Узнав, что она едет, я с нею уже почти не расставалась – брала с утра к ней Алю и присутствовала при всей ее остающейся жизни. (И откуда-то, из слуховых глубин слово: regne [262] . Канада, где по сей день вместо vie [263] говорят regne, о самой бедной невидной человеческой жизни, о жизни дроворуба и плотогона – regne. Mon regne. Ton regne [264] . Так, на французском канадском эта Сонечкина остающаяся жизнь, в порядке всех остальных, была бы regne, la fin de son regne [265] . И меня бы не обвиняли – в гиперболе.

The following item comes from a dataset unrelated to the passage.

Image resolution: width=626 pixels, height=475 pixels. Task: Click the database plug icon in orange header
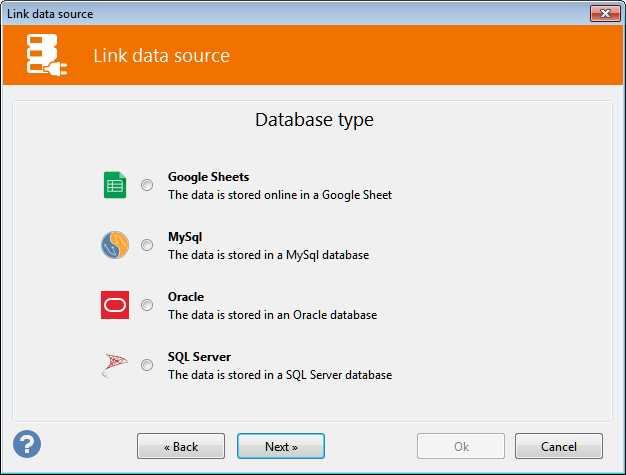tap(46, 55)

Великий народ, так называющий – жизнь.)
– Ну, Марина, нынче я укладываюсь!
Сижу на подоконнике. Зеленое кресло – пустое: Сонечка раскладывается и укладывается, переносит, с места на место, как кошка котят, какие-то тряпочки, бумажечки, коробочки… Открывает желтый сундук. Подхожу ия – наконец посмотреть приданое.
Желтый сундук – пуст: на дне желтого сундука только новые ослепительно-рыжие детские башмаки.

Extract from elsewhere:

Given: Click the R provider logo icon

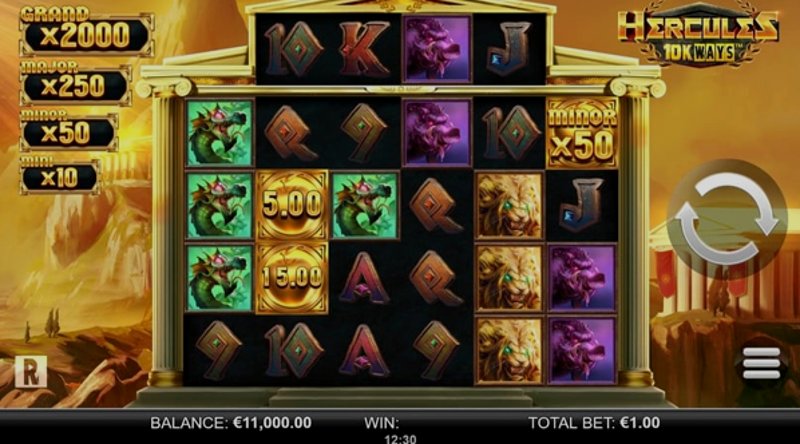Looking at the screenshot, I should [x=31, y=372].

– Сонечка? Где же приданое?
Она, держа в каждой руке по огромному башмаку, еще огромнейшему – от руки:
– Вот! Сама купила – у нас в Студии продавались по случаю, чьей-то сестры или брата. И я купила, убедив себя, что это очень практично, потому что такие толстые… Но нет, Марина, не могу: слишком жесткие, и опять с мордами, с наглыми мордами, новыми мордами, сияющими мордами! И на всю жизнь! До гробовой доски! Теперь я их продаю.